While we have nothing but respect for Bradáč’s skill and dexterity, we are 100% certain of the following: we can personally break his record. In fact, we are 100% certain that we can attain an unbreakable record. All we need are about 80,658,175,170,943,878,571,660,636,856,403,766,975,289,505,440,883,277,824,000,000,000,000 attempts at the title. This number, a bit over 80 unvigintillion, is 52 factorial, or “52!” in mathematical notation—the number of ways that a deck of 52 cards can possibly be ordered. By taking roughly that many attempts, sooner or later we are bound to start with a shuffled deck that is in fact completely sorted by chance. At that point we can proudly enter Christian-Griffiths into The Guinness Book alongside a not-too-shabby sort time of 0m00s.
To be fair, we’d almost certainly be trying until the heat death of the universe before we got our perfect record attempt. Nonetheless, this highlights the biggest fundamental difference between record keepers and computer scientists. The fine folks at Guinness care only about best-case performance (and beer). They’re hardly blameworthy, of course: all records in sports reflect the single best performance.
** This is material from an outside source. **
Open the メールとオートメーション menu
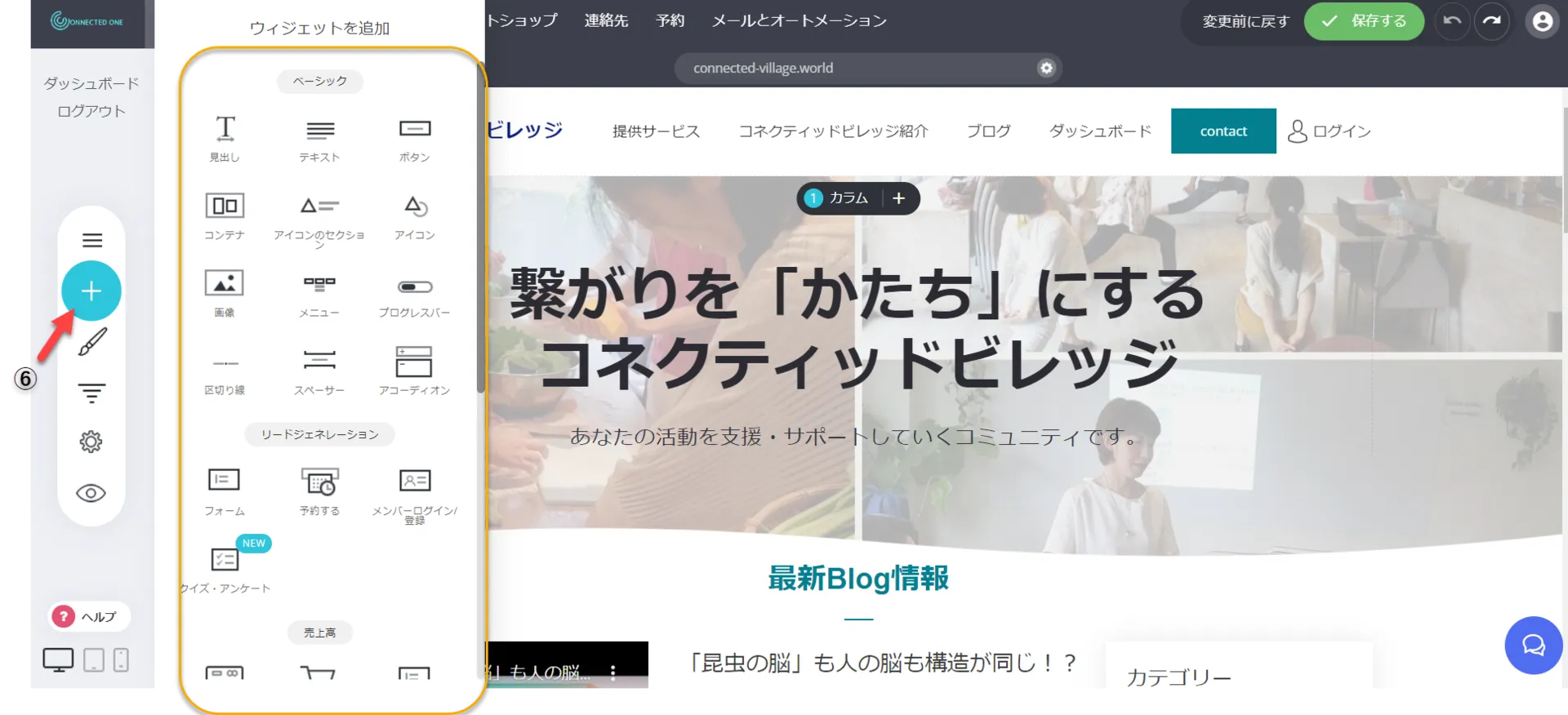 pyautogui.click(x=799, y=21)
Computer science, however, almost never cares about the best case. Instead, computer scientists might want to know the average sort time of someone like Bradáč: get him to sort all of the 80 unvigintillion deck orders, or a reasonably sized sample, and score him on his average speed across all attempts. (You can see why they don’t let computer scientists run these things.)
Moreover, a computer scientist would want to know the worst sort time. Worst-case analysis lets us make hard guarantees: that a critical process will finish in time, that deadlines won’t be blown. So for the rest of this chapter—and the rest of this book, actually—we will be discussing only algorithms’ worst-case performance, unless noted otherwise.
Computer science has developed a shorthand specifically for measuring algorithmic worst-case scenarios: it’s called “Big-O” notation. Big-O notation has a particular quirk, which is that it’s inexact by design. That is, rather than expressing an algorithm’s performance in minutes and seconds, Big-O notation provides a way to talk about the kind of relationship that holds between the size of the problem and the program’s running time. Because Big-O notation deliberately sheds fine details, what emerges is a schema for dividing problems into different broad classes.
Imagine you’re hosting a dinner party with n guests.